Ausgewählter Auszug:
◆ ◆ ◆
Welchen Grund gibt es, sich im 3 Jahrtausend unserer Zeitrechnung mit Liedern des Great American Songbook auseinander zu setzen?
Gibt es nicht schon genug Aufnahmen dieser Lieder, eingespielt von den Großen des Jazz, Meilensteine in der Entwicklung dieser Musikform, ehrfurchtgebietende Zeugnisse überragender Musikalität, als dass man sich der Gefahr aussetzen sollte daran gemessen zu werden?
- und, was das betrifft, genug Standard-Aufnahmen späterer Generationen von Musikern, die genau deswegen weil sie versuchen einen bestimmten Stil am Leben zu erhalten, schließlich an der übermächtigen Meßlatte ihrer Vorbilder emporschauen müssen...?
Wenn man sich die neue Live -CD vom Klaus Gesing/Glauco Venier Duo anhört, merkt man recht bald, warum diese beiden Ausnahmemusiker offensichtlich keinen Anlaß haben, Vergleiche dieser Art zu fürchten: Sie machen in ihrem musikalischen Kontext keinen Sinn.
Hier wird im wahrsten Sinne des Wortes Musik gespielt - Lieder verändert, getrennt- miteinander verbunden, Themen variiert, entstellt oder ganz wörtlich rezitiert.
Es werden Übergänge kreiert, neue Akkordfolgen, Arrangements werden erfunden und wieder verworfen, Rhythmen verdreht, verschnellt, verlangsamt...
◆ ◆ ◆
Bereitgestellte Einträge:
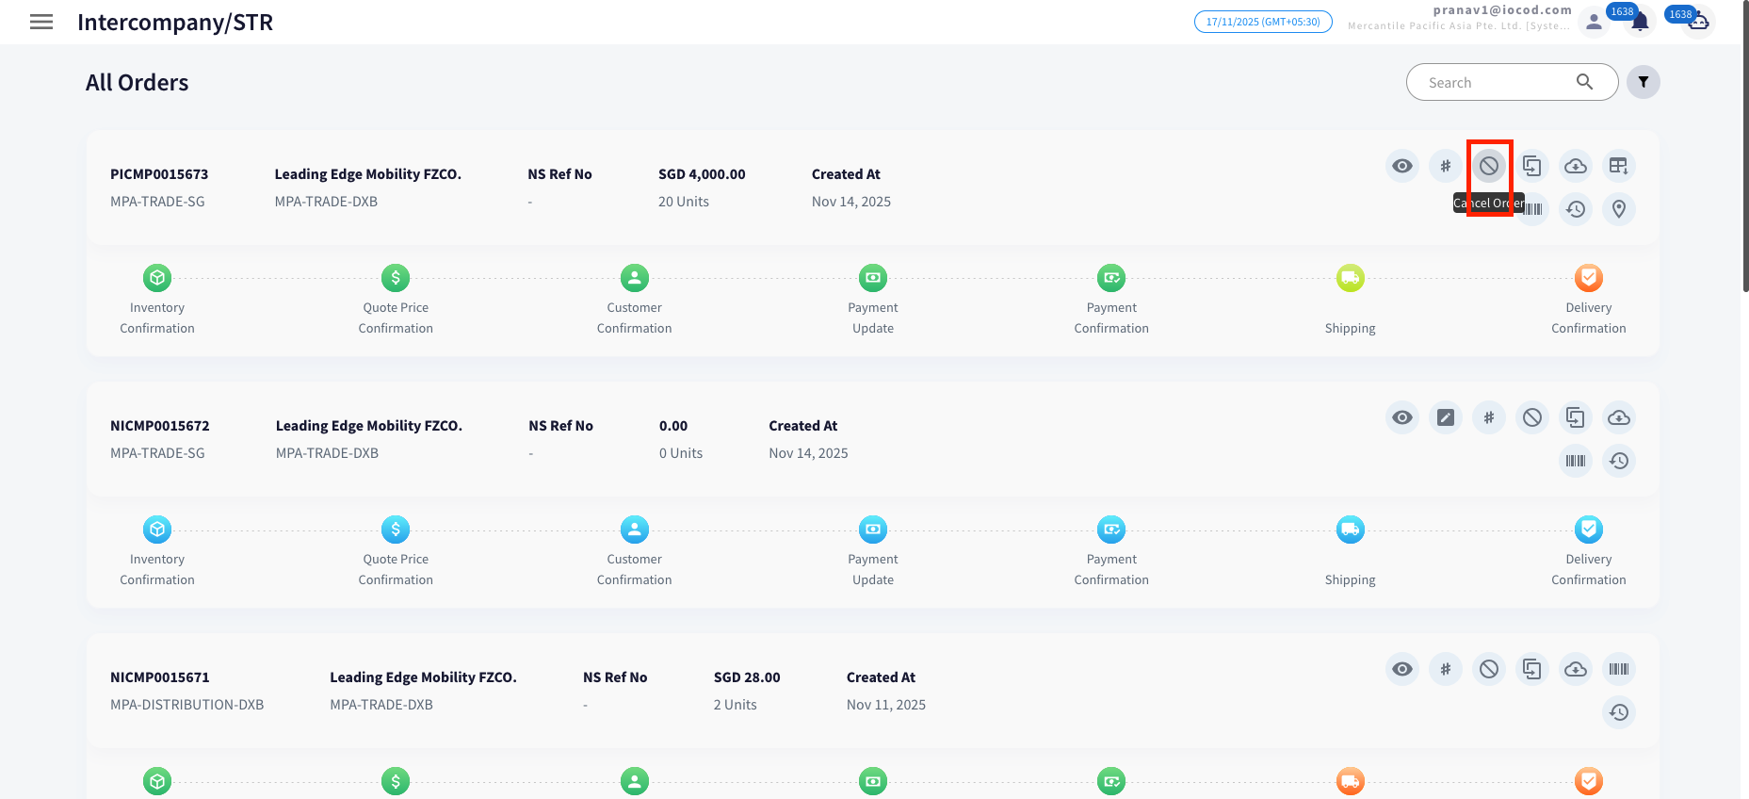Click the table export icon for PICMP0015673
Image resolution: width=1749 pixels, height=799 pixels.
coord(1618,167)
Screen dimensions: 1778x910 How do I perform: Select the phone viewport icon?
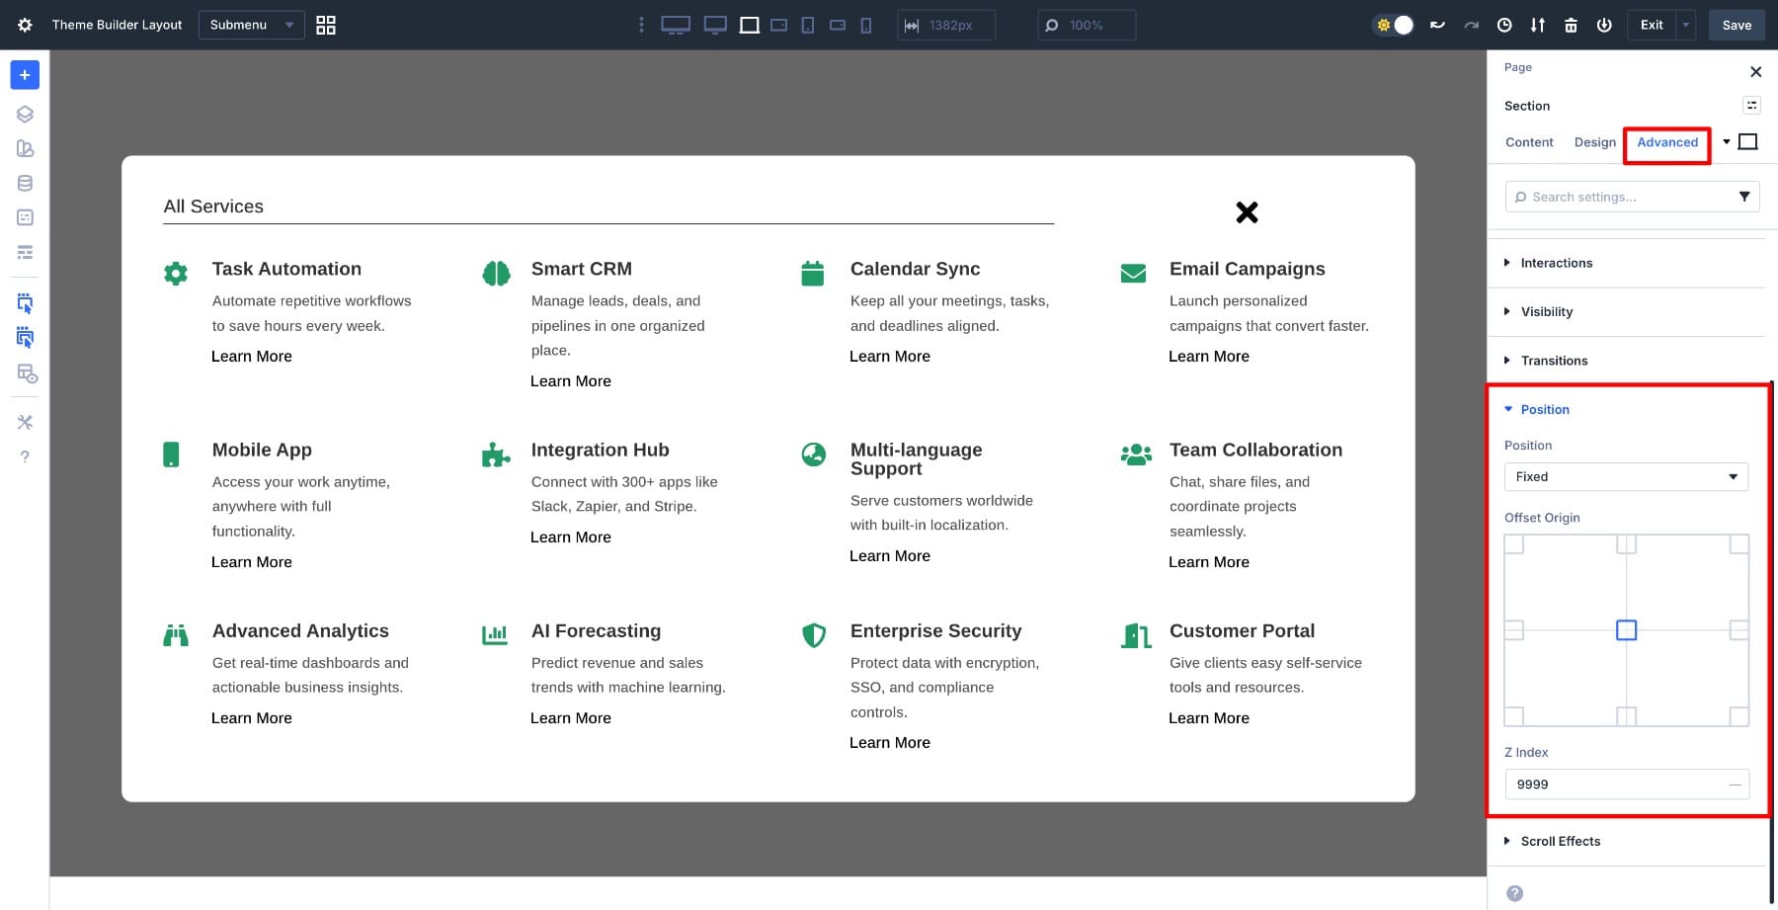click(x=866, y=25)
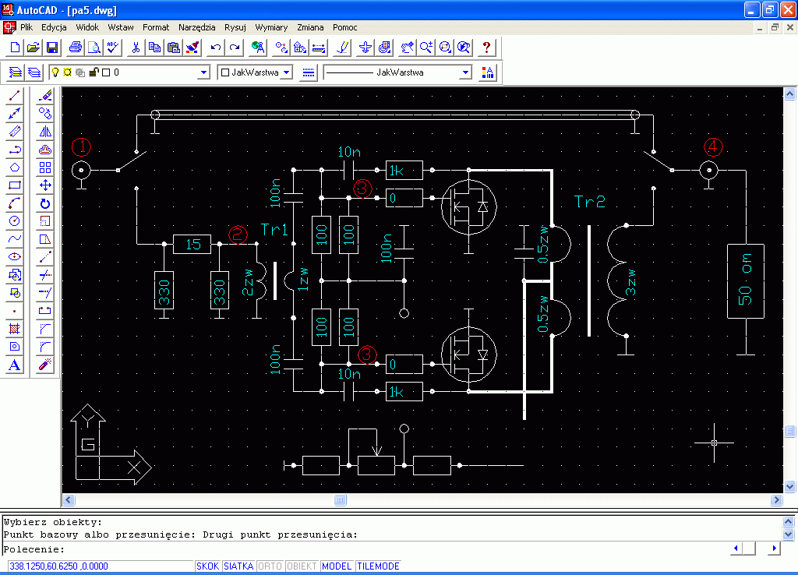Click the Undo arrow in toolbar
This screenshot has height=575, width=798.
[216, 48]
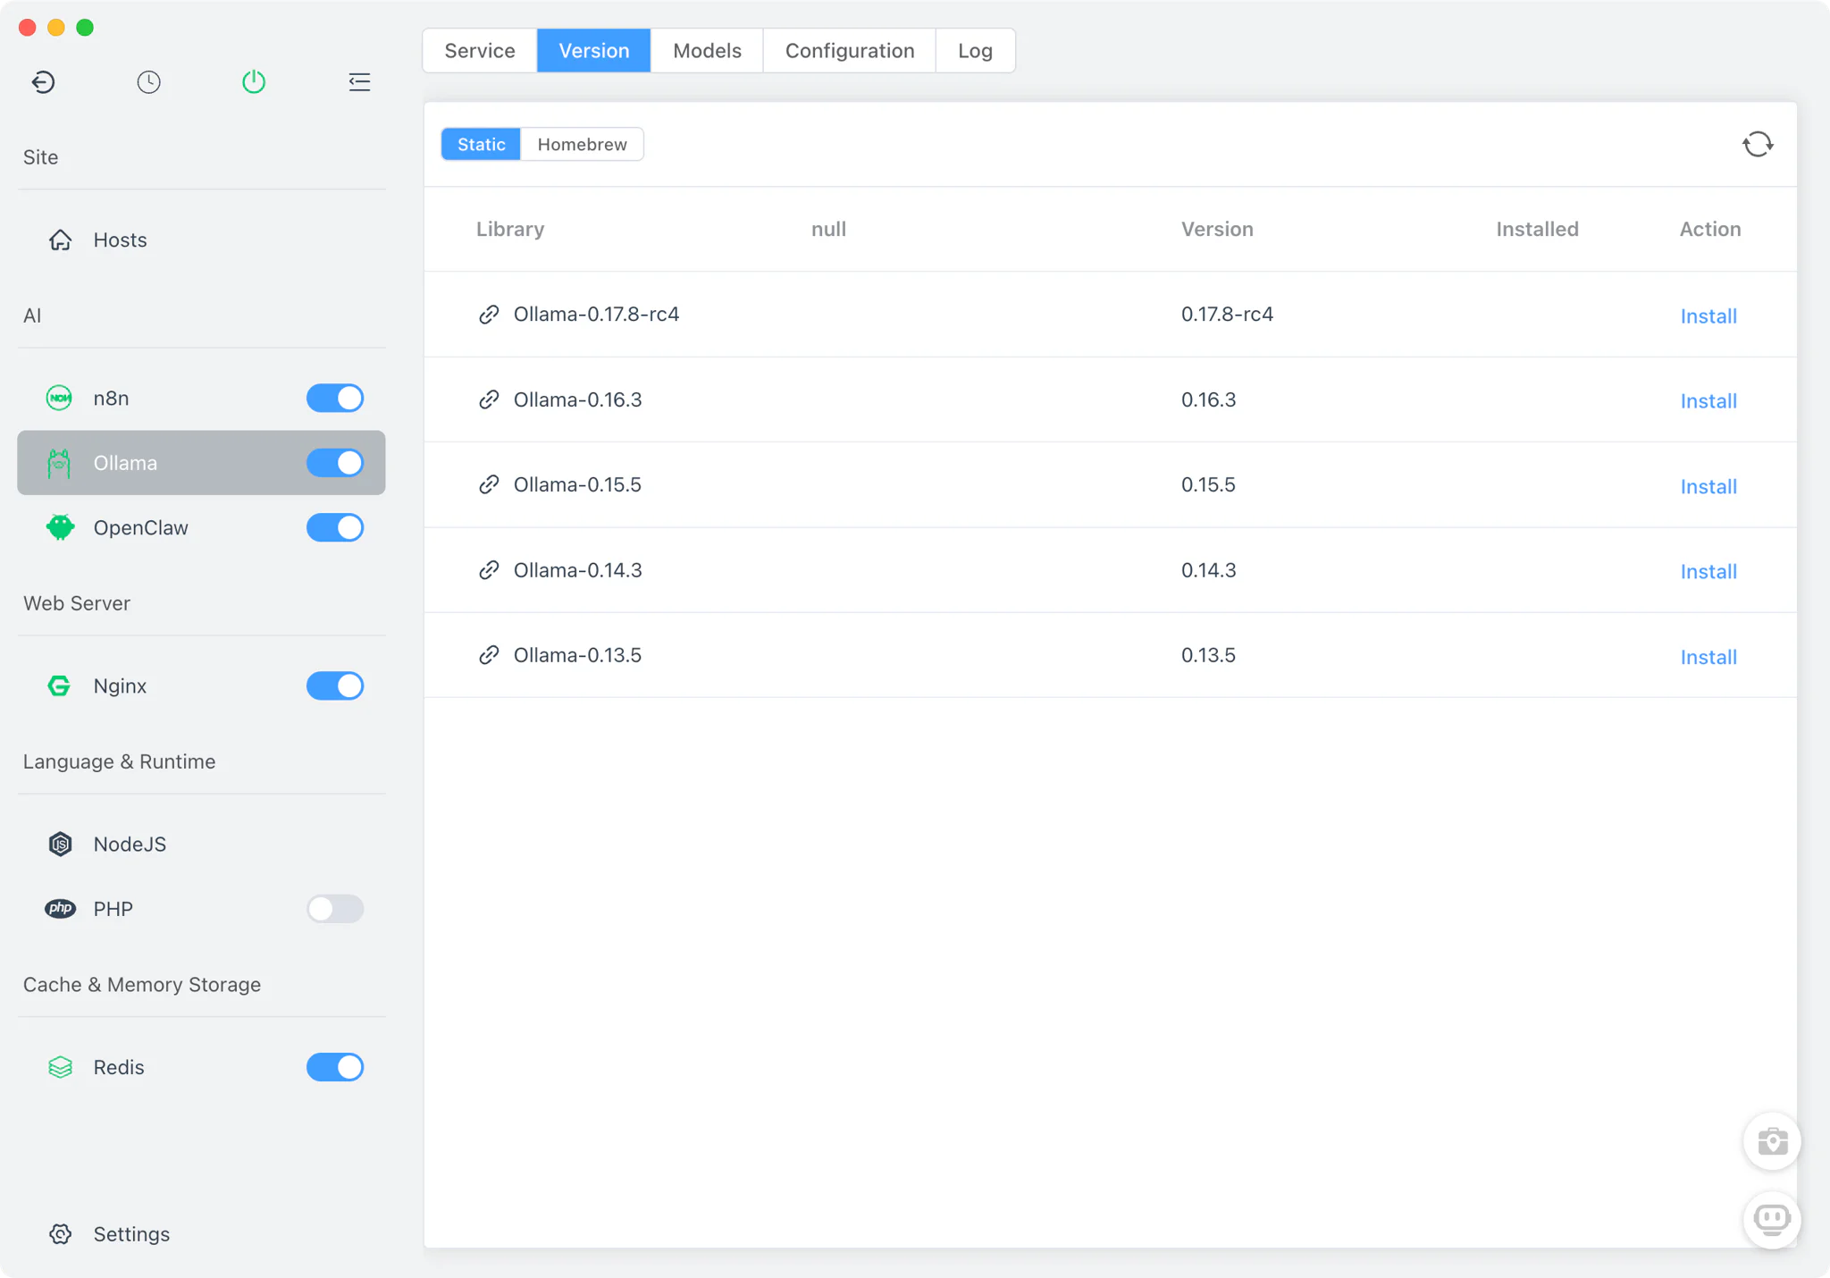Turn off the OpenClaw toggle
Image resolution: width=1830 pixels, height=1278 pixels.
click(335, 527)
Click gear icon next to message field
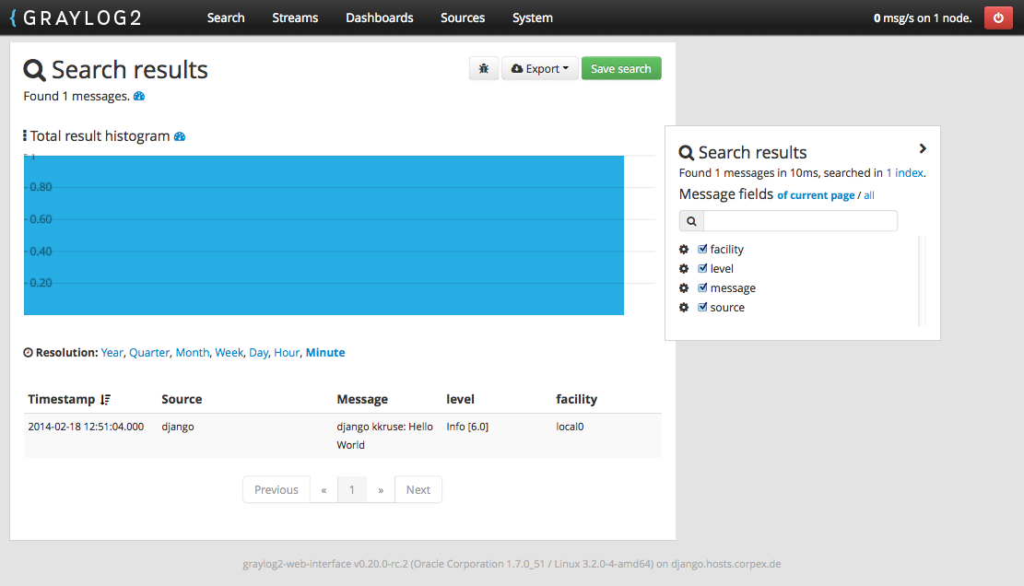 [684, 288]
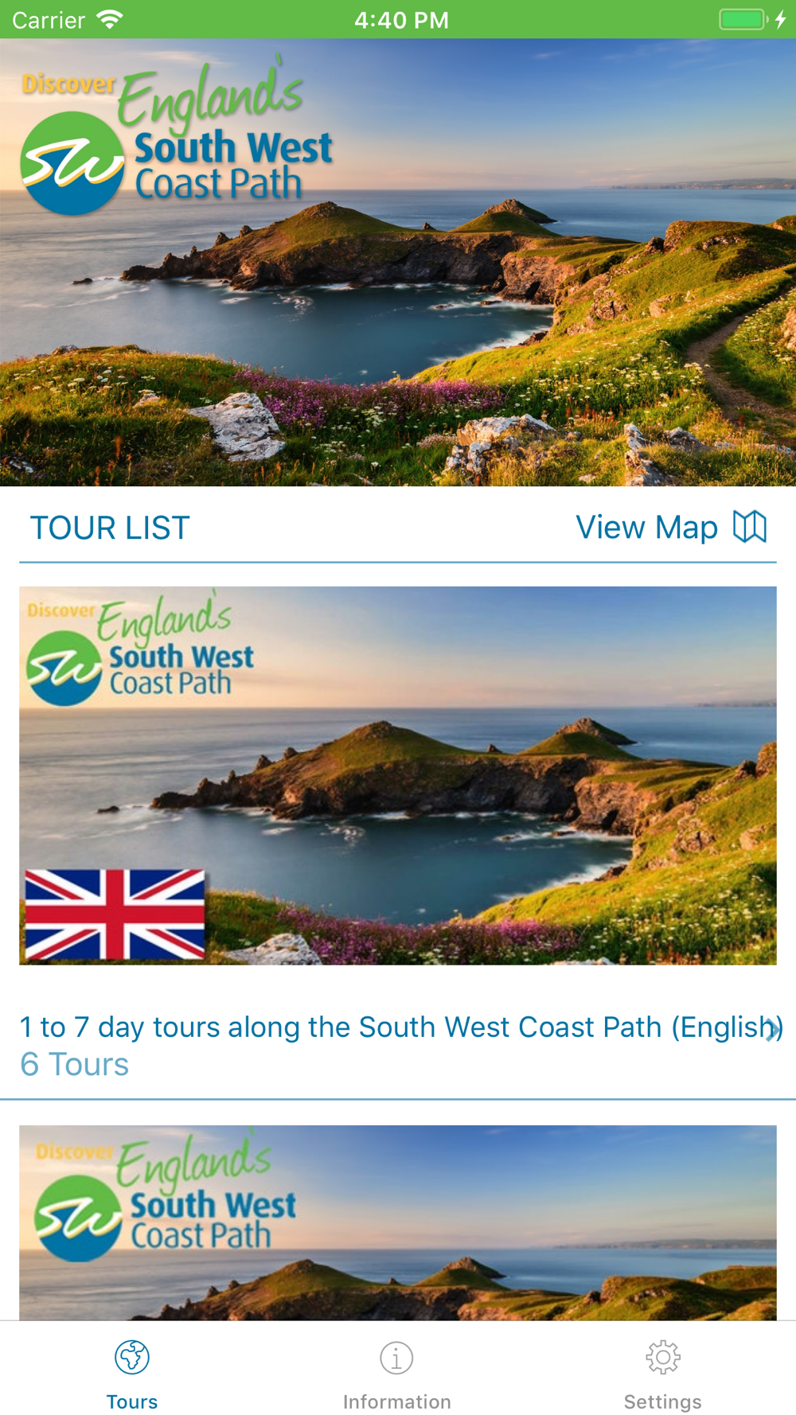Tap the Tours globe icon

(132, 1357)
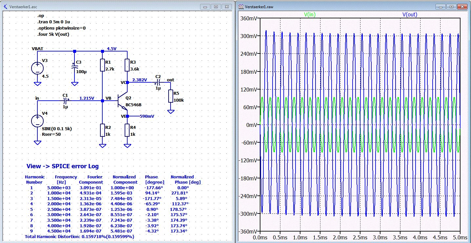
Task: Select the .tran 0 5m 0 1u directive
Action: [54, 22]

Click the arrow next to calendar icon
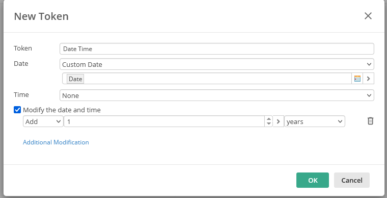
◆ ◆ ◆
Deine Anweisungen:
Beantworte anhand des Auszugs über die Live-CD folgende Fragen:
1. Aus welcher Liedersammlung stammen die Lieder, die im ersten Satz genannt werden?
2. Welche beiden Musiker bilden das Duo, dessen neue Live-CD besprochen wird?
3. Was geschieht laut dem letzten Satz mit den Rhythmen?

Antwort zur Aufgabe:
1. Die Lieder stammen aus dem Great American Songbook.
2. Das Duo besteht aus Klaus Gesing und Glauco Venier.
3. Die Rhythmen werden verdreht, verschnellt und verlangsamt.